Esta es una entrada sobre etiquetas en trabajo social. O quizá debería escribir que es una entrada sobre malas praxis en trabajo social. Me refiero al uso de Fulanito es un adicto, Menganita es una dependiente y otras maneras de designar a las personas que atendemos. Son etiquetas que tampoco son exclusivas de la profesión ni del sector. En sanidad a veces nombran a sus clientes usando la parte por el todo: tengo una apendicitis en la seis. Aún así no es lo mismo decir tengo que atender una sífilis que tengo que atender a un sifilítico.
No me quiero detener en calificaciones despectivas del tipo Zutanito es un vago porque son, simple y llanamente, una falta de respeto. Por desgracia, este desprecio es cada vez más generalizado en una sociedad neoliberal como la nuestra. Ser pobre se ha convertido en un delito y criminalizar al diferente en norma. Una infamia ya inventada antes de la llegada de la ultraderecha casposa, por cierto.
A mí se me ha escapado algún calificativo despectivo últimamente y lo quiero confesar aquí como acto de penitencia y contricción. Dicho esto, me interesa hablar de las etiquetas que describen a las personas que atendemos por sus problemáticas concretas. Uno de los aportes más interesantes de las prácticas narrativas, impulsadas por Epston y White, trata precisamente sobre las etiquetas en trabajo social. No quiero extenderme pues hay mil y un textos sobre prácticas narrativas, por ejemplo este, súper sencillo o este, más científico.

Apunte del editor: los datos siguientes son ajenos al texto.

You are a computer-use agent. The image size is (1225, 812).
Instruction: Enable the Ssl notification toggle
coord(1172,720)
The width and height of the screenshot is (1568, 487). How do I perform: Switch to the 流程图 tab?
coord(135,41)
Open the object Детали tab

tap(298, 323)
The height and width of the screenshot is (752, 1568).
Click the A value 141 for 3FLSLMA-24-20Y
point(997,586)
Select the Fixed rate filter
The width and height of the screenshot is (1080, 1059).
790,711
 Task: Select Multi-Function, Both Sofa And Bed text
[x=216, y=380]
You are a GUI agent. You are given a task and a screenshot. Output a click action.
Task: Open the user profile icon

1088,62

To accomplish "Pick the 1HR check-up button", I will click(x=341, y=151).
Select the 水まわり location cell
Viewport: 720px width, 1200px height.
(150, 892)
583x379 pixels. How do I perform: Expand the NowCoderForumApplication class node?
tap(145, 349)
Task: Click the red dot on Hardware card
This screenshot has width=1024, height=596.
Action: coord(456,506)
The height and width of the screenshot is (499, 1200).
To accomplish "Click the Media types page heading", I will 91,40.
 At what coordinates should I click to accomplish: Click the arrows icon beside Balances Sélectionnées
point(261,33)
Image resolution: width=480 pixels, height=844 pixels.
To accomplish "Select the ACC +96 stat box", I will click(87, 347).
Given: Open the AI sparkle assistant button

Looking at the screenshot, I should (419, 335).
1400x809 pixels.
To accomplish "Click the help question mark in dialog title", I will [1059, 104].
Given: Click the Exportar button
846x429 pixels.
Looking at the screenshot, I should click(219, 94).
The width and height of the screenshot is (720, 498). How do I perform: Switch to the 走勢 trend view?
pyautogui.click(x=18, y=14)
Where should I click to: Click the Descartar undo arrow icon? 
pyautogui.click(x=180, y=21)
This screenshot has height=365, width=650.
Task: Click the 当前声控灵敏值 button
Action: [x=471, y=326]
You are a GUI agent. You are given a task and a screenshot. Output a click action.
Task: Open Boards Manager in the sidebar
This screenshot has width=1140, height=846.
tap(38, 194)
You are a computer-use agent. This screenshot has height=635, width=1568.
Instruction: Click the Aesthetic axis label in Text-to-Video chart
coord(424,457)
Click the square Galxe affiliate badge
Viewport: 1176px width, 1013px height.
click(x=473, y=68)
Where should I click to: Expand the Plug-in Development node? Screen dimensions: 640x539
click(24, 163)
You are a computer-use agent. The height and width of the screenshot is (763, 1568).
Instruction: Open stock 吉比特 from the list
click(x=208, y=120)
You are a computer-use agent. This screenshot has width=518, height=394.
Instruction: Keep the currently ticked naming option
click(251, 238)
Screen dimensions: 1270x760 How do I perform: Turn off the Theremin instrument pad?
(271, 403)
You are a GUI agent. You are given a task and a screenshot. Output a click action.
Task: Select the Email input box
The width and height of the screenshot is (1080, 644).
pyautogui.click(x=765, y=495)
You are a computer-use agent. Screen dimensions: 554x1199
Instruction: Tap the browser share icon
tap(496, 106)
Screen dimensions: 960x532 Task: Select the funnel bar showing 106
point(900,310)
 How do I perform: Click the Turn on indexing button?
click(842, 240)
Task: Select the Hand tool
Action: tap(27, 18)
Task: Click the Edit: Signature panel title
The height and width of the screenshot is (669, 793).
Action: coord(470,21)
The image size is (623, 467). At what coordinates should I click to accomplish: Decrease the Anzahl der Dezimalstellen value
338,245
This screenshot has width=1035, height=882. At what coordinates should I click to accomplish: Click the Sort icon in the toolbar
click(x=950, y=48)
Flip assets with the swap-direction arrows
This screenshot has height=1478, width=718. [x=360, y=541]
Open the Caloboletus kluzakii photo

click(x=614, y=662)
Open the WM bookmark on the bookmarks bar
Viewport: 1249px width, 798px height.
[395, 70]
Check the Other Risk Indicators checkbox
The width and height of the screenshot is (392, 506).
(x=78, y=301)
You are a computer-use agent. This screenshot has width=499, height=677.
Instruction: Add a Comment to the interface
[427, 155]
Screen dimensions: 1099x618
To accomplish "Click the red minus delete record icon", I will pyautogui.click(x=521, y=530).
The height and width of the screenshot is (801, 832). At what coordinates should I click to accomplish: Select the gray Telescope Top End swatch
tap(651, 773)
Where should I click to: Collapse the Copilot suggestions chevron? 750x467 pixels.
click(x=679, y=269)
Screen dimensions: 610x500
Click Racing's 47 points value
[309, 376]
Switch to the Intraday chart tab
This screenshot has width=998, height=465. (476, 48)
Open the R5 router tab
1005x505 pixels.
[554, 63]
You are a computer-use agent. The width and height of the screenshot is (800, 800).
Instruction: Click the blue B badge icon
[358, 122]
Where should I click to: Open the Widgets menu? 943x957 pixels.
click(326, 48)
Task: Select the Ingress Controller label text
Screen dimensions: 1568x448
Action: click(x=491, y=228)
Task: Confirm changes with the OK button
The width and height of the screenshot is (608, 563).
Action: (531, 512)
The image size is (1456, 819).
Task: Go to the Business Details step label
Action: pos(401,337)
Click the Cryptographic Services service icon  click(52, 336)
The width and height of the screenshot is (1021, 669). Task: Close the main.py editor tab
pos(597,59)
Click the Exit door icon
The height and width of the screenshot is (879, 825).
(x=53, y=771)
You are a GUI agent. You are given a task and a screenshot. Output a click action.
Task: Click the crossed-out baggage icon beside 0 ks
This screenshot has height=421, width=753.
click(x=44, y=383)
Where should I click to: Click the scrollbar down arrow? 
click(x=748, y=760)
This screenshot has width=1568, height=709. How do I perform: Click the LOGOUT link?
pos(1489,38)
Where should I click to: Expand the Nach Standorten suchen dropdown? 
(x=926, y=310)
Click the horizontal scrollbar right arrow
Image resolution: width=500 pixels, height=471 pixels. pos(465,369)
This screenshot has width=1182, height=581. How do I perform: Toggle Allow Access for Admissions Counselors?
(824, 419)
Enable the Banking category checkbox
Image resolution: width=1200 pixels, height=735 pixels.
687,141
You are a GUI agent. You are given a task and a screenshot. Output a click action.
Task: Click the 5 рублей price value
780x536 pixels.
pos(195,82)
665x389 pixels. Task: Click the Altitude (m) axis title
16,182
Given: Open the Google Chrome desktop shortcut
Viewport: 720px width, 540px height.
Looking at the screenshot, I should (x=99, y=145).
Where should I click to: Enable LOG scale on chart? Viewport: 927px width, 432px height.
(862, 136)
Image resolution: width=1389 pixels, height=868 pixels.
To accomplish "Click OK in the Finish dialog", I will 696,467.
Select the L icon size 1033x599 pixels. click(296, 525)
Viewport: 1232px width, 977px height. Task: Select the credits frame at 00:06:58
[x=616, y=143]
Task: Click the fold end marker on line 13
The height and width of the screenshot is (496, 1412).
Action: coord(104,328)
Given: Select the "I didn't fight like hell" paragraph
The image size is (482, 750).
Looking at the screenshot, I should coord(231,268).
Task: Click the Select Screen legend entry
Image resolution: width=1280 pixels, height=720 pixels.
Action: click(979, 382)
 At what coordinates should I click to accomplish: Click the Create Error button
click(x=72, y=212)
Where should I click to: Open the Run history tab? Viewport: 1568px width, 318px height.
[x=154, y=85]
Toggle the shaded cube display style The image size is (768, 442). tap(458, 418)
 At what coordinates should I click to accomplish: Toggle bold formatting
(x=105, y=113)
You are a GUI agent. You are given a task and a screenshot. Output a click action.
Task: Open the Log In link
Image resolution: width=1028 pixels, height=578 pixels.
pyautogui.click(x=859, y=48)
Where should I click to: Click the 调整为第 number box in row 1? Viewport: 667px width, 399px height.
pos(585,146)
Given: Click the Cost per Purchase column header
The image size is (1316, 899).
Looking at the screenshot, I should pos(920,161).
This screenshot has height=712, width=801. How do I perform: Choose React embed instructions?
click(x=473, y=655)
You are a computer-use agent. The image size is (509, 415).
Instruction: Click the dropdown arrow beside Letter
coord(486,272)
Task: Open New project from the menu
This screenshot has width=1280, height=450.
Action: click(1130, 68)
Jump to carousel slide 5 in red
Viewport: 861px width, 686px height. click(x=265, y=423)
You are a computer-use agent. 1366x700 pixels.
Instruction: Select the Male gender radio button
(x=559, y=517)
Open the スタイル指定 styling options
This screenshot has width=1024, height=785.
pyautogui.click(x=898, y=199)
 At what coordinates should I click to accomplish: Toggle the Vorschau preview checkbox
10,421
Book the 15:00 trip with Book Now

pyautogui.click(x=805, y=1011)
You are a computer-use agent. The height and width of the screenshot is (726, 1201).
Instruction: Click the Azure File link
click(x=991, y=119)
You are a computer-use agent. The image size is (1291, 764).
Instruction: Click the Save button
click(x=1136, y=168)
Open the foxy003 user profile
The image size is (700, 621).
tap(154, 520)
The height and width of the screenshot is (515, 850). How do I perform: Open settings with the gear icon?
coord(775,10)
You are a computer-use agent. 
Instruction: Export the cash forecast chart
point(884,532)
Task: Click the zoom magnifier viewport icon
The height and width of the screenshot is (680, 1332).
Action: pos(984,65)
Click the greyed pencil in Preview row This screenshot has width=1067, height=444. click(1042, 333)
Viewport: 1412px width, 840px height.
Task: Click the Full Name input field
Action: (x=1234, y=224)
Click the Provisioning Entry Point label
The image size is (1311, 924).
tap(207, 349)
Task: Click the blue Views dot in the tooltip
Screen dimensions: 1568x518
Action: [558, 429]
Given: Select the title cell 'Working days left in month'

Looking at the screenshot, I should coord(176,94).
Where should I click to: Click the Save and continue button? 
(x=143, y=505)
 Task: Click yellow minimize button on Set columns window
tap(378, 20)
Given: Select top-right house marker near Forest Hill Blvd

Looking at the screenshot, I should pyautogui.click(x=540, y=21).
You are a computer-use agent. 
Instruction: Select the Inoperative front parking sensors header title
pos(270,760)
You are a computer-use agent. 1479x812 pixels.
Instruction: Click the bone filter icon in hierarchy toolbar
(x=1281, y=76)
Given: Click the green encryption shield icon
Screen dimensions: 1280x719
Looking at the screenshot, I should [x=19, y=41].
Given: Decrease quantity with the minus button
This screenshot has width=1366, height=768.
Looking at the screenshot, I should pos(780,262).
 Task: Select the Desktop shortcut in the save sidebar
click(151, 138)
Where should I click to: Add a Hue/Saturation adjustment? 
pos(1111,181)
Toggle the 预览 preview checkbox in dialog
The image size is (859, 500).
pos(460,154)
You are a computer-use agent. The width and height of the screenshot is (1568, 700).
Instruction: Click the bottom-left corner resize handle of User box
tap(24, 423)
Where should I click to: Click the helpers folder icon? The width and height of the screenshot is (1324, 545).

Me limitaré a señalar que, entre otras cosas, las prácticas narrativas uno, separan a la persona del problema. Esta técnica es la denominada externalización. Dos, es la persona atendida y no la terapeuta quien nombra el problema, tomando así el control de la situación. Tres, es la persona la experta en la relación pues nadie sabe más que ella misma sobre su propia vida. Hay más cuestiones, pero he querido mencionar estas.
Opino que todo lo que acabo de explicar es perfectamente compatible con las categorías diagnósticas. Establecer categorizaciones y taxonomías es de mucha ayuda siempre y cuando tengan una naturaleza científica y operen a modo de guía interna para comprender, no como un apellido que la persona arrastra toda su vida. Sin embargo las etiquetas acaban por estigmatizar y contribuyen al pensamiento simple que con retraso teórico vengo denunciando. O al revés, puede que las etiquetas en realidad sean producto del pensamiento simple, no sé si fue antes el huevo o la gallina.
Pongamos por caso la palabra víctima, una palabra a priori carente de connotaciones negativas. Al contrario: La víctima goza de reconocimiento social, la compasión de sus semejantes y en algunos casos el disfrute de ciertos derechos. Es más, la víctima puede llegar a convertirse en voz autorizada y preeminente por encima de la de aquellas personas que no hemos atravesado su situación o vivido su padecer. Porque sus opiniones deberían tener un peso específico ¿no?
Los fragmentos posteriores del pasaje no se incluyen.